TASK:
Using the records below, output the stretch that opens with the line containing "[Ir a YouTube] (384, 1247)" and closes with the line containing "Newsletter (321, 904)", exactly and including both lines, with nothing more.

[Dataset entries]
- - - - - - -

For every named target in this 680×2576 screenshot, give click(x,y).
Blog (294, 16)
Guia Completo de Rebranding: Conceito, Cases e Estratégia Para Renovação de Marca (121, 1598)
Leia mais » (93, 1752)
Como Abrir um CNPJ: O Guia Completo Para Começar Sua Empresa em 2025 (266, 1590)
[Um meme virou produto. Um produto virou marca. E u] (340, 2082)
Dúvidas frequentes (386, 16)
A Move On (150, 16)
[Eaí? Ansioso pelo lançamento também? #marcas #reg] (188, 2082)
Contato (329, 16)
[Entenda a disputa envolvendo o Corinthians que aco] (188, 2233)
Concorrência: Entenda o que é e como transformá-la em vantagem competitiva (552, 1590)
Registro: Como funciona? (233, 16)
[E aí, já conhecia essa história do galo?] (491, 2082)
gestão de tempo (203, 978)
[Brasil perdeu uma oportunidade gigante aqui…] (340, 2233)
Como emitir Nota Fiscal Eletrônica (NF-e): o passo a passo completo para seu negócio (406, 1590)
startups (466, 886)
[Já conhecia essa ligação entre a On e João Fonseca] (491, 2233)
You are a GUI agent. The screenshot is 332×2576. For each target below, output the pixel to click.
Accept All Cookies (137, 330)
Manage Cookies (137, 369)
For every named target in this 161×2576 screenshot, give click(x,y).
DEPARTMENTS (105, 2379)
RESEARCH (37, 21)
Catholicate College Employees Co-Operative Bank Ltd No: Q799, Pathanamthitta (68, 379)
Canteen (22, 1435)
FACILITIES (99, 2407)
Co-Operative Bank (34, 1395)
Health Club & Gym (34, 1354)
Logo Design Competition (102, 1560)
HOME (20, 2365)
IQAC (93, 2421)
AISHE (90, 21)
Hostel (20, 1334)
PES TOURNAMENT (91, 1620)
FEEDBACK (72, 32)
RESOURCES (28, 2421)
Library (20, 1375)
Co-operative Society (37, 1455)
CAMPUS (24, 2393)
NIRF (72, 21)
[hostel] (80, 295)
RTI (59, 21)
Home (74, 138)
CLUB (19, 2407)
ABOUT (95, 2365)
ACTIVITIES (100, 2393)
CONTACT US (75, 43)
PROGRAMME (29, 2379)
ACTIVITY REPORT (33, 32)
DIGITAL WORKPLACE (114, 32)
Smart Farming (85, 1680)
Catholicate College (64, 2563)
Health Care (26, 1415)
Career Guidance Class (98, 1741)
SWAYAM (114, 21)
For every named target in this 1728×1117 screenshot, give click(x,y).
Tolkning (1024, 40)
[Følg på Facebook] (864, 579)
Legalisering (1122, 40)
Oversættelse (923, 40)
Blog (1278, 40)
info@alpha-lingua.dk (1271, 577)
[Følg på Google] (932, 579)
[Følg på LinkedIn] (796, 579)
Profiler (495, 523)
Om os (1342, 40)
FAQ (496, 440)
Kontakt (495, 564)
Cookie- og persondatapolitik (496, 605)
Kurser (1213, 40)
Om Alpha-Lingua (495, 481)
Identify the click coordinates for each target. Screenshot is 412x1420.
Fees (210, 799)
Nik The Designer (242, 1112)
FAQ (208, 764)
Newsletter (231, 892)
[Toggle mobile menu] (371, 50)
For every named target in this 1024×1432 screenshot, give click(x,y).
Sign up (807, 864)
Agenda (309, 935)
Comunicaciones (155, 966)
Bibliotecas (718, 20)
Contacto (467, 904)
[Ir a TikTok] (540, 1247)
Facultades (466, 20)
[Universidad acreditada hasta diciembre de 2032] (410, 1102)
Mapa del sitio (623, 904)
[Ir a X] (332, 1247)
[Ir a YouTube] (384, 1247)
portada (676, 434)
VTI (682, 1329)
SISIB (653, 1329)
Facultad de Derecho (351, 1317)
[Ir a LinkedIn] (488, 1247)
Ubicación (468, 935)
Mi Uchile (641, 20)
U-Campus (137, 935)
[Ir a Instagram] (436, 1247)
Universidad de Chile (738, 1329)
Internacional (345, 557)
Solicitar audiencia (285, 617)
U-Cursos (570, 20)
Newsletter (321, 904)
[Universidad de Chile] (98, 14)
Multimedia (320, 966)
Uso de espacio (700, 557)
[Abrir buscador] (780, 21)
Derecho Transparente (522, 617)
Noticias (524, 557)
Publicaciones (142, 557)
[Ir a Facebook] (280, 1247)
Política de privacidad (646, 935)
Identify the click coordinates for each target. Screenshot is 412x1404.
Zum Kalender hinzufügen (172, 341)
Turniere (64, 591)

- - - - - - -

EXERCISE ANSWER:
[Ir a YouTube] (384, 1247)
portada (676, 434)
VTI (682, 1329)
SISIB (653, 1329)
Facultad de Derecho (351, 1317)
[Ir a LinkedIn] (488, 1247)
Ubicación (468, 935)
Mi Uchile (641, 20)
U-Campus (137, 935)
[Ir a Instagram] (436, 1247)
Universidad de Chile (738, 1329)
Internacional (345, 557)
Solicitar audiencia (285, 617)
U-Cursos (570, 20)
Newsletter (321, 904)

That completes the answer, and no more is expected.